Content starts

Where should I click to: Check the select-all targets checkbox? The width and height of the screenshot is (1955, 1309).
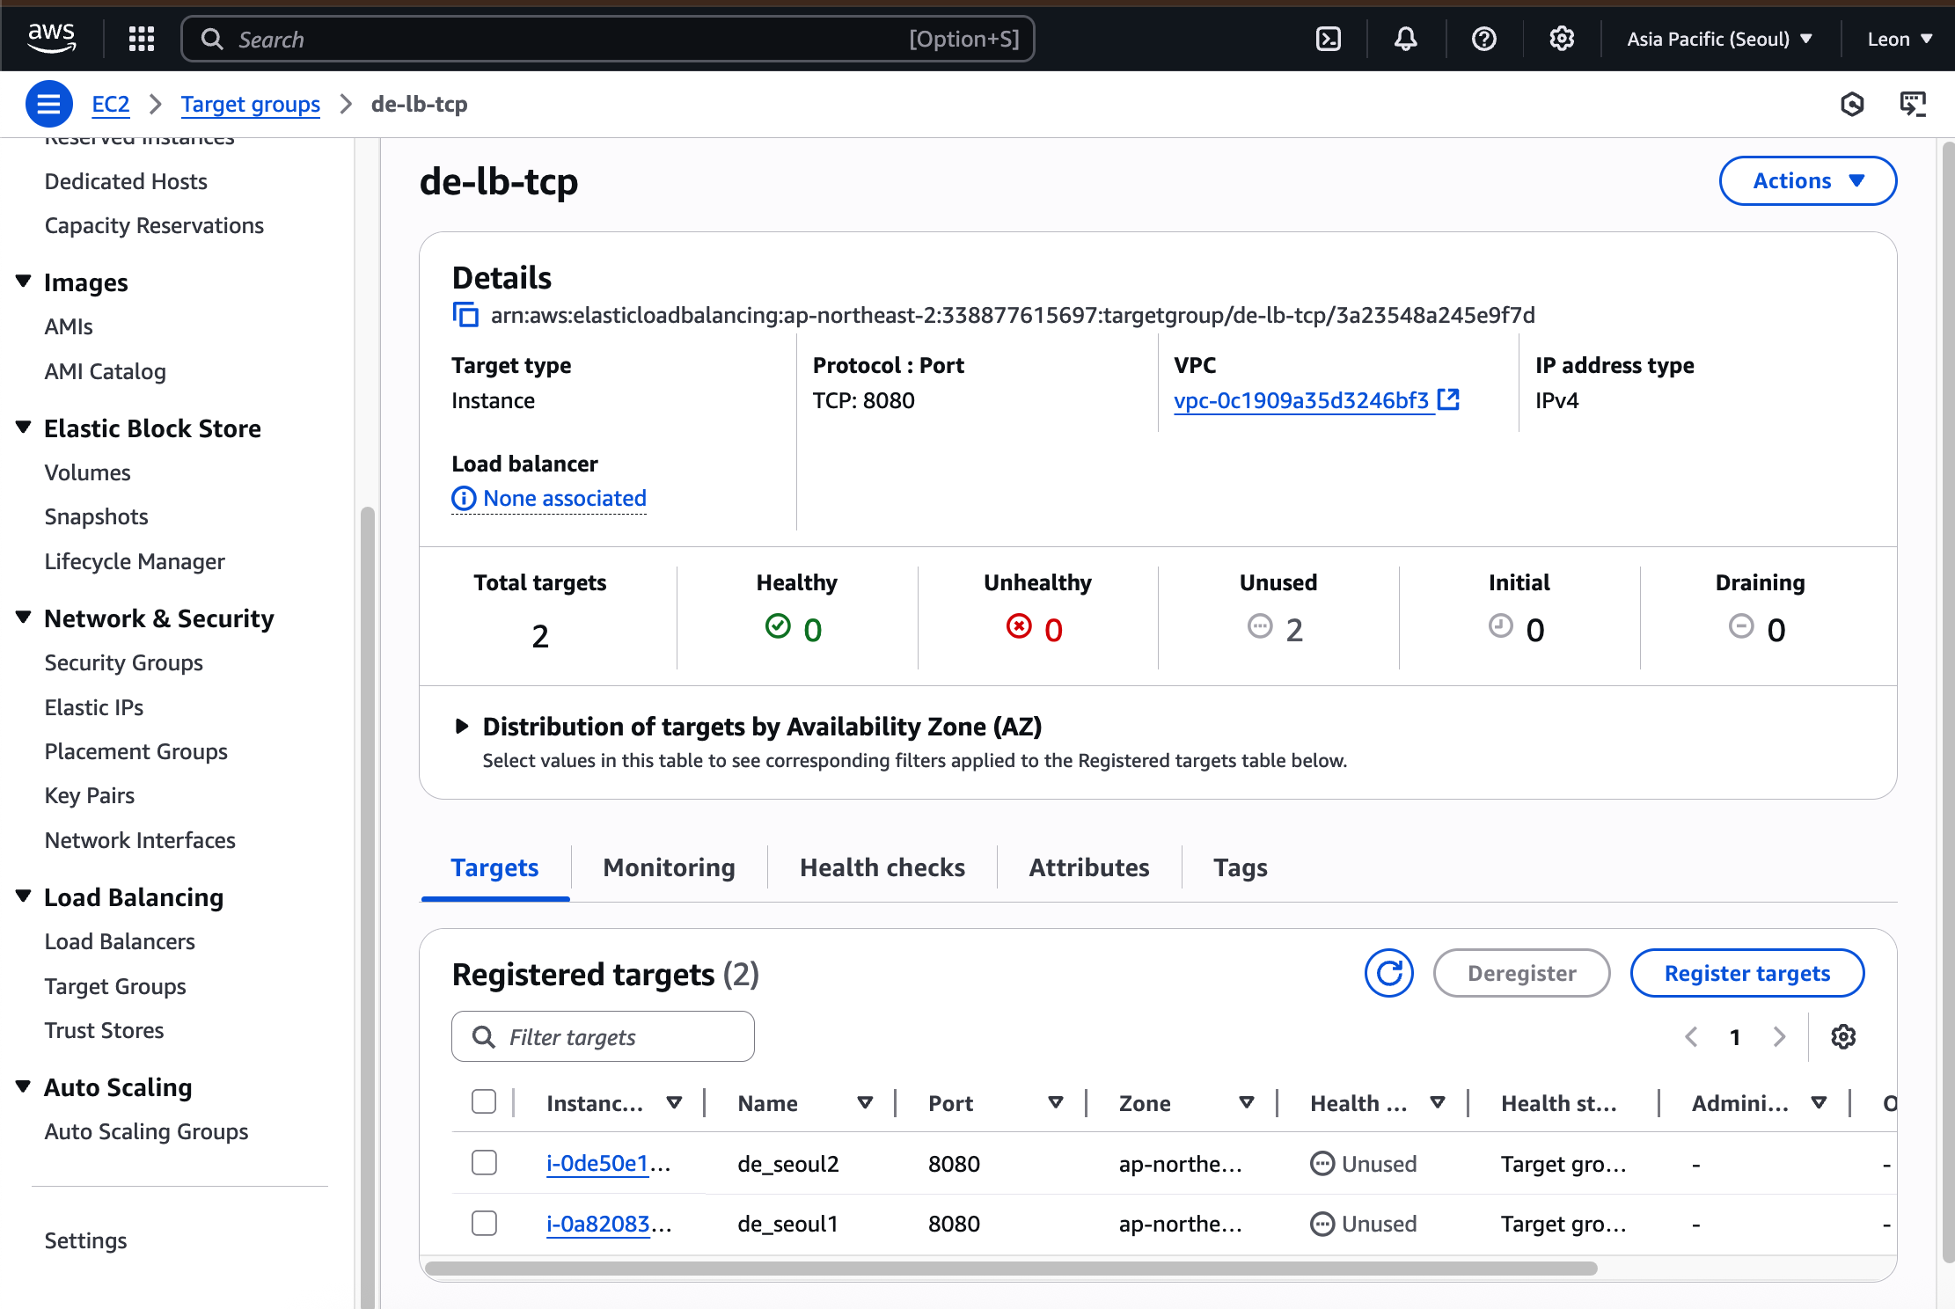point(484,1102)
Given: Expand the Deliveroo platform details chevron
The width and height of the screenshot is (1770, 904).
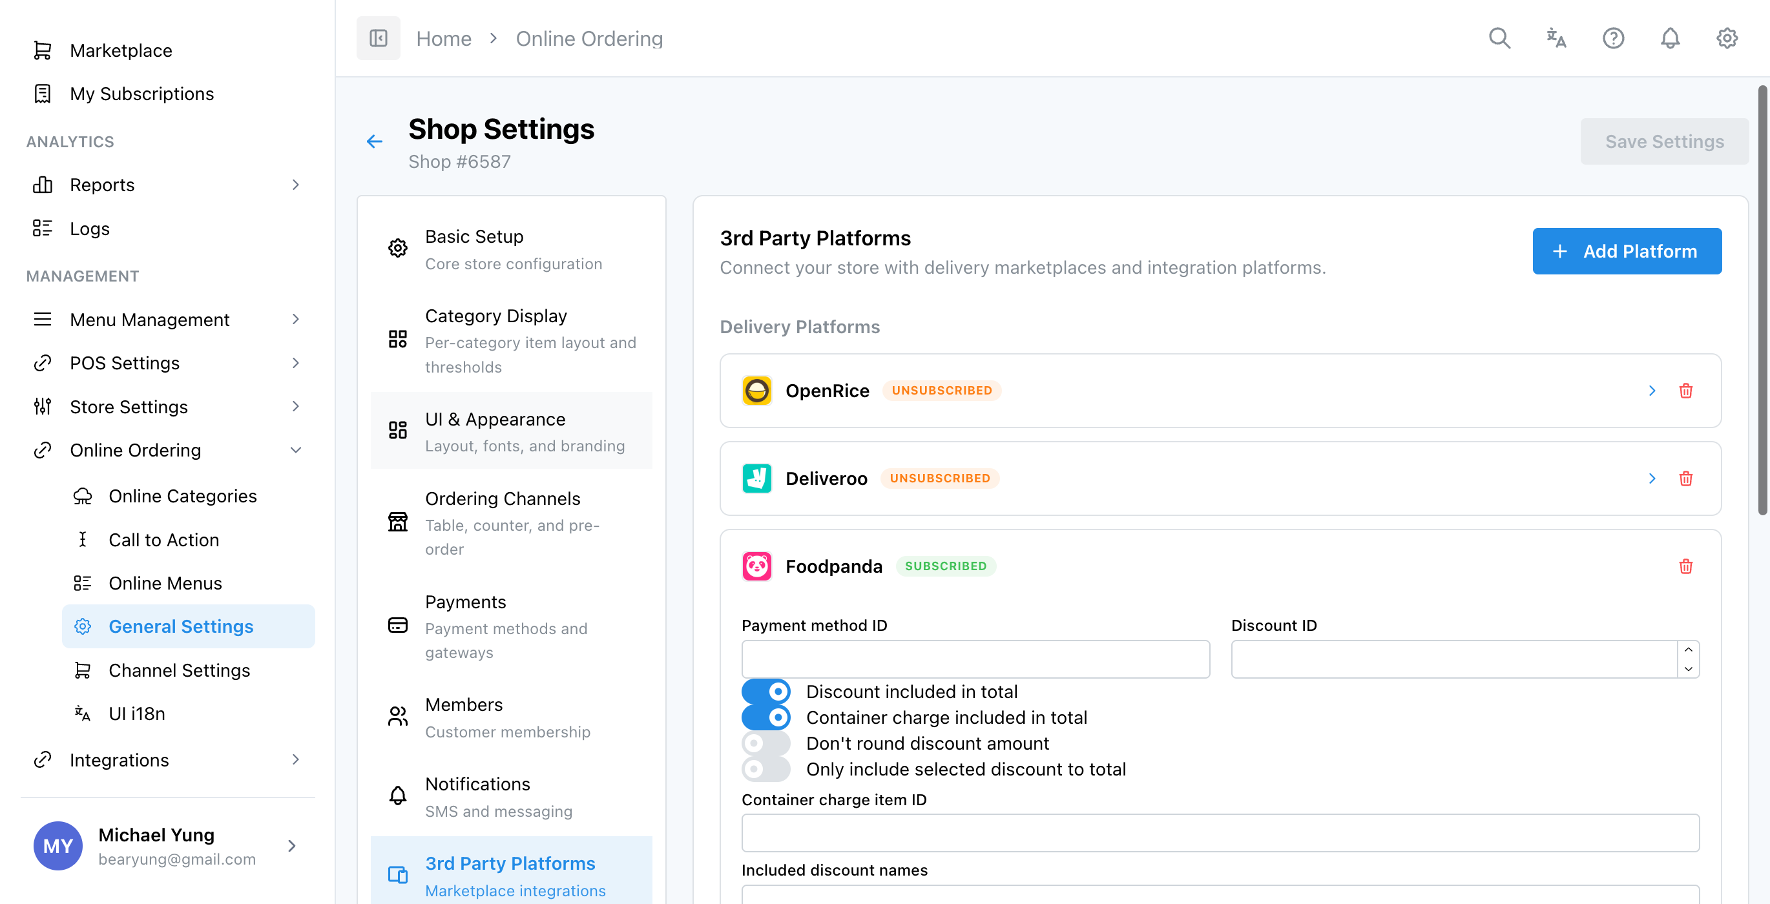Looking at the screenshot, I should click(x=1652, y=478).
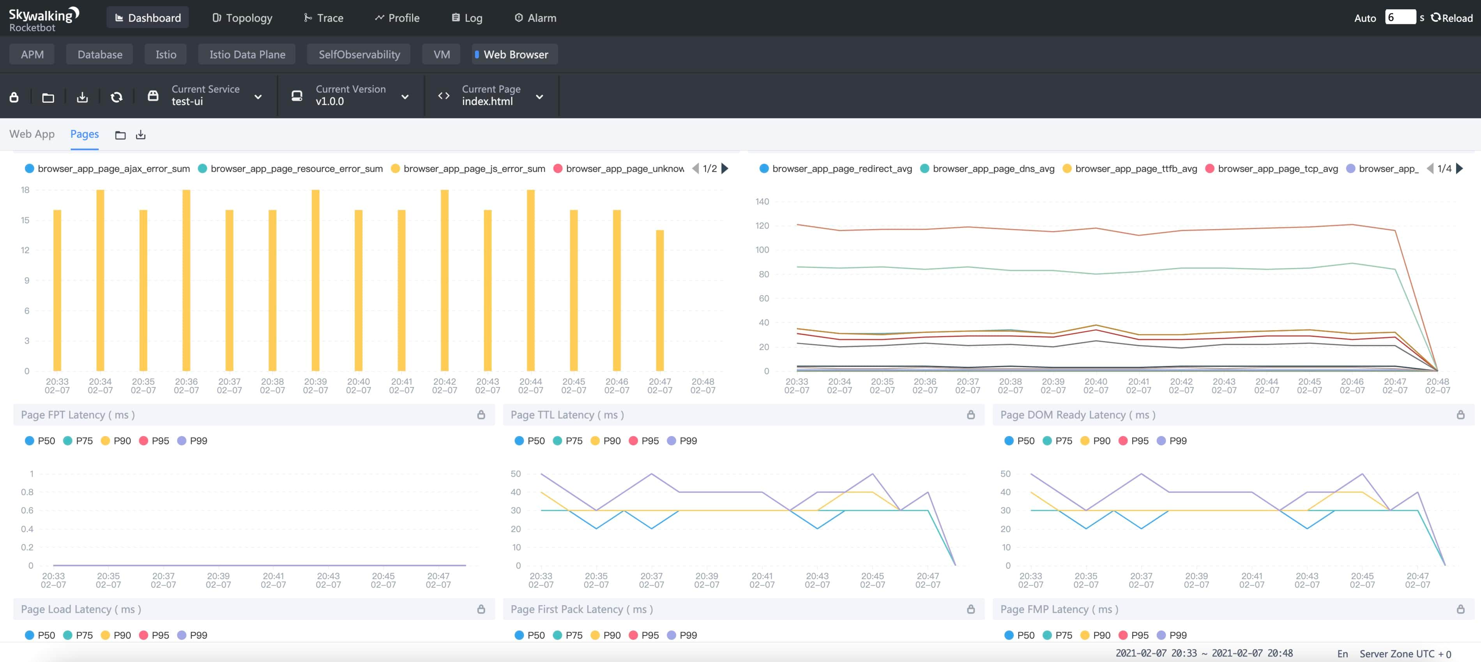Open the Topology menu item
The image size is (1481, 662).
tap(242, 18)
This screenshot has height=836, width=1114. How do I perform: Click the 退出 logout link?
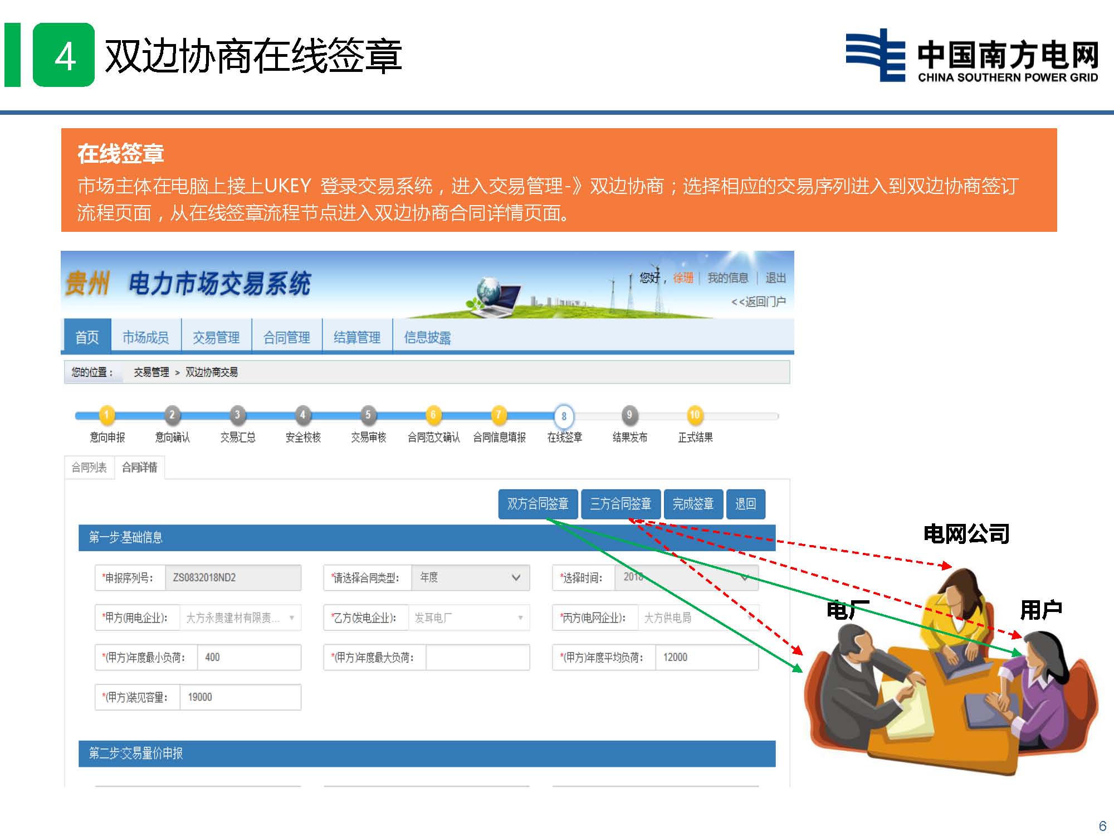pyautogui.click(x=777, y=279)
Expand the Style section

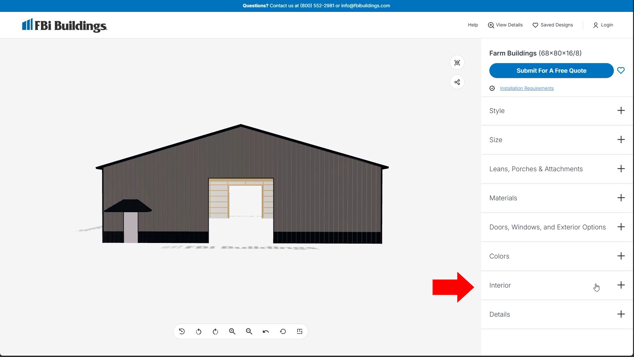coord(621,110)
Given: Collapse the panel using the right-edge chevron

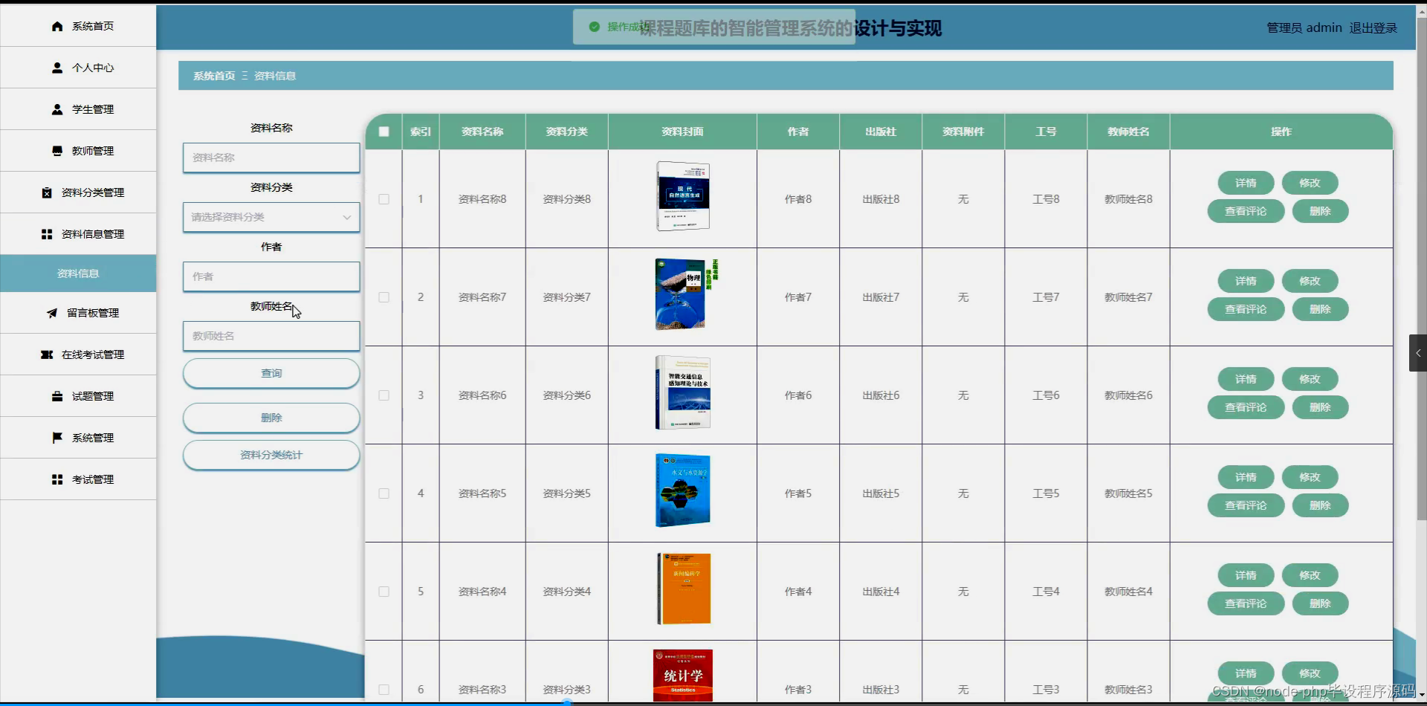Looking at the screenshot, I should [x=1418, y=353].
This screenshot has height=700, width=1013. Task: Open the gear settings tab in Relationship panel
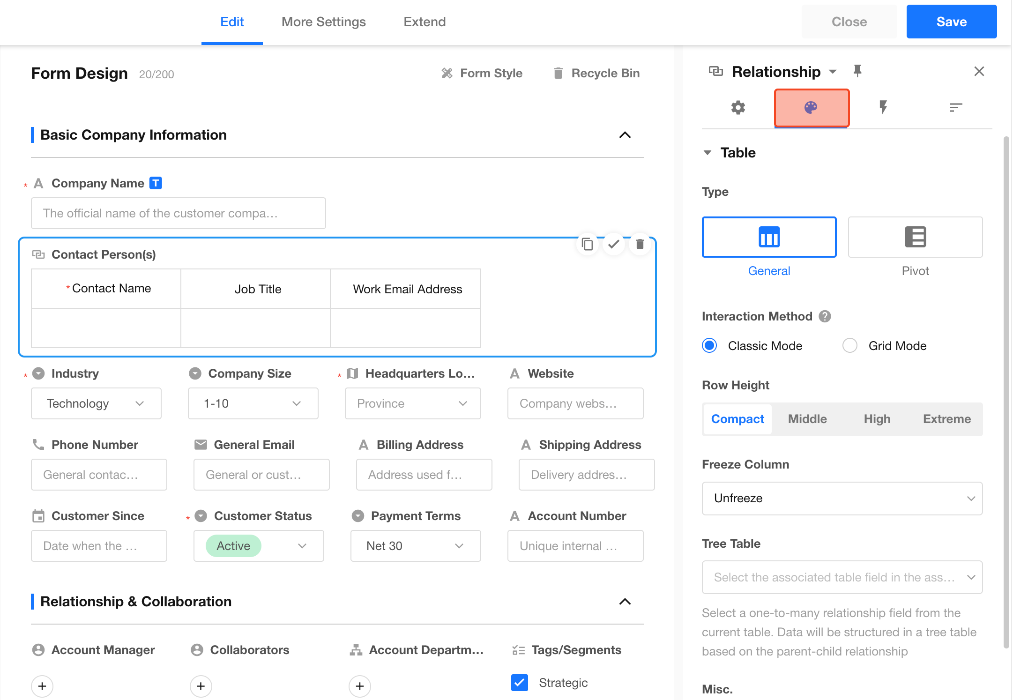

Content ends

### ABOUT THIS TASK
Excluding the images, copy all of the material above verbatim.

### YOUR RESPONSE
Where should I click to: Check the select-all targets checkbox? The width and height of the screenshot is (1955, 1309).
point(484,1102)
Given: Expand the Deliveroo platform details chevron
The width and height of the screenshot is (1770, 904).
Looking at the screenshot, I should click(x=1652, y=478).
Open the Topology menu item
The image size is (1481, 662).
tap(242, 18)
This screenshot has height=836, width=1114. How do I perform: Click the 退出 logout link?
pyautogui.click(x=777, y=279)
Expand the Style section

coord(621,110)
Given: Collapse the panel using the right-edge chevron

Looking at the screenshot, I should [x=1418, y=353].
This screenshot has height=700, width=1013. Task: Open the gear settings tab in Relationship panel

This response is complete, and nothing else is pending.